Long-Term Outcomes of All-Arthroscopic Pre-Tied Suture Device Triangular Fibrocartilage Complex Repair. Journal of wrist surgery Sarkissian, E. J., Burn, M. B., Yao, J. 2019; 8 (5): 403–7


Background A pre-tied suture device has been utilized for all-arthroscopic peripheral triangular fibrocartilage complex (TFCC) repairs with promising early clinical results. Purpose The purpose of this study was to evaluate long-term functional outcomes of these repairs. Patients and Methods A retrospective review of patients undergoing arthroscopic TFCC repair was performed.
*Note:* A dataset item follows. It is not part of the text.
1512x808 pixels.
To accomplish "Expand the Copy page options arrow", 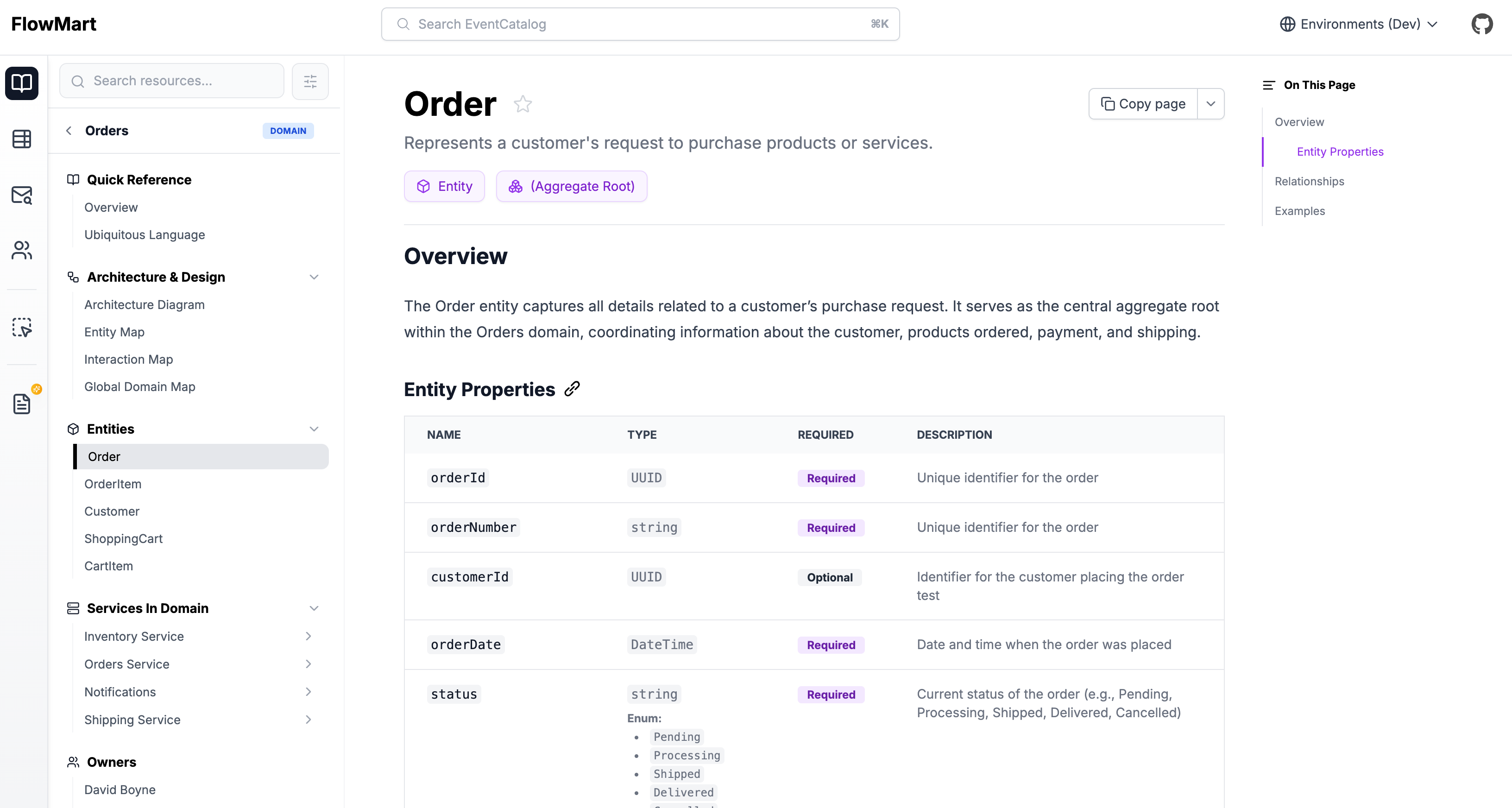I will pyautogui.click(x=1210, y=104).
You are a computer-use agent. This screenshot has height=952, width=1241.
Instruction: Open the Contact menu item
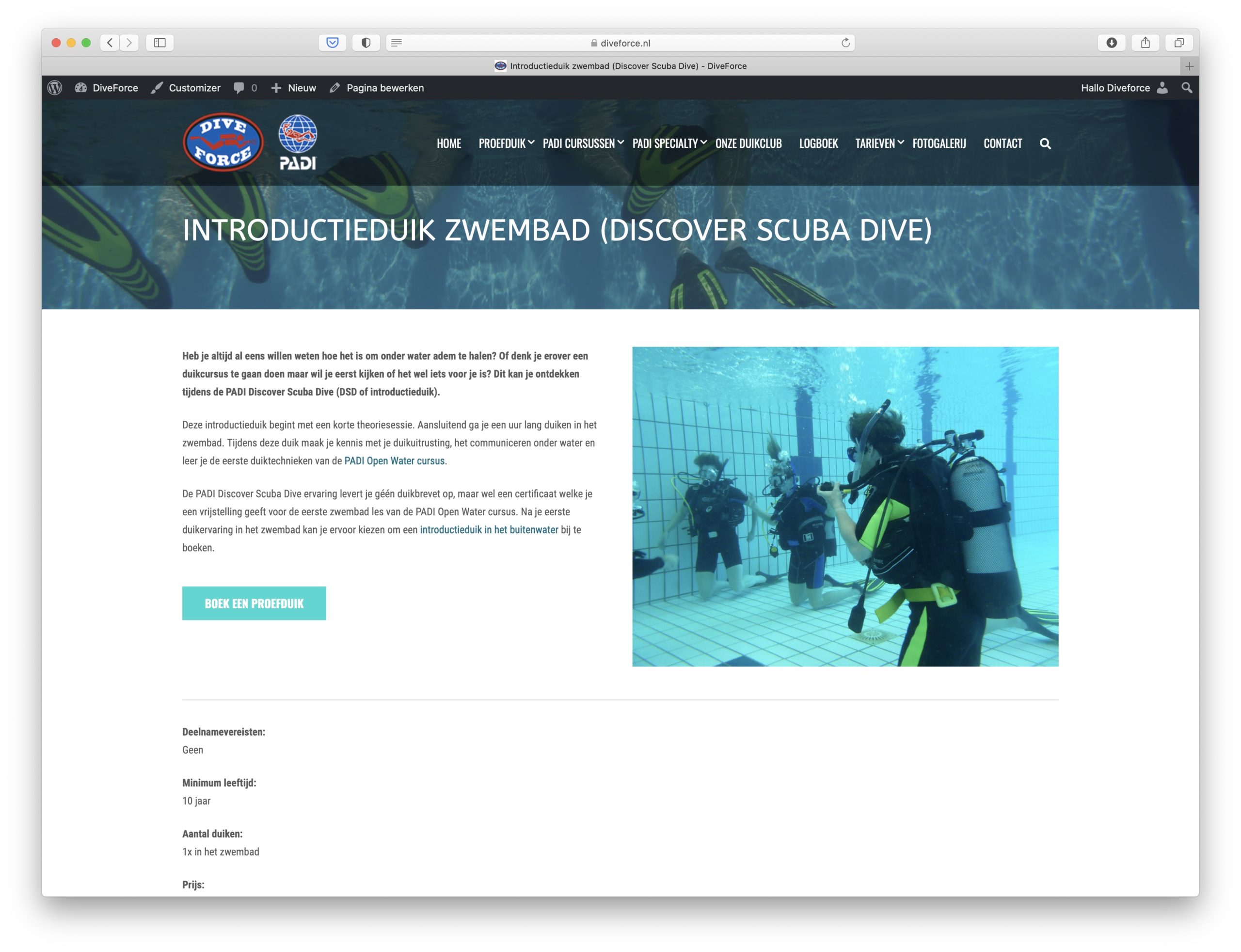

Inclusion criteria were the Palmer type 1B TFCC tears diagnosed on arthroscopy and repaired using the all-arthroscopic pre-tied suture device. Patients with any evidence of concomitant wrist injury at the time of surgery, history of prior wrist surgery, or nonrepairable and nonperipheral TFCC tears were excluded. Postoperative complications, range of motion, grip strength, and outcome assessments were recorded for each patient. Results Eleven patients (mean age, 36 years; range, 20-64 years) satisfied our inclusion criteria and comprised the study cohort. The mean follow-up period was 7.0 years (range, 4.3-10.9 years). Mean range of motion of the wrist revealed flexion of 76±11 degrees and extension of 73±12 degrees. Mean grip strength was 98±15% of the nonsurgical extremity. QuickDASH, modified Mayo, and patient-rated wrist evaluation (PRWE) average scores were 9±8, 80±6, and 12±12, respectively. No surgical complications were observed and no patient required any further surgical intervention. Conclusions Our cohort of patients following all-arthroscopic pre-tied suture device repair of isolated Palmer type 1B TFCC tears demonstrated excellent clinical function at a mean follow-up of 7 years. These findings indicate that the pre-tied suture device is a reliable, safe, effective, and most importantly, durable treatment option for repair of peripheral TFCC tears. Level of Evidence This is a Level IV, therapeutic study.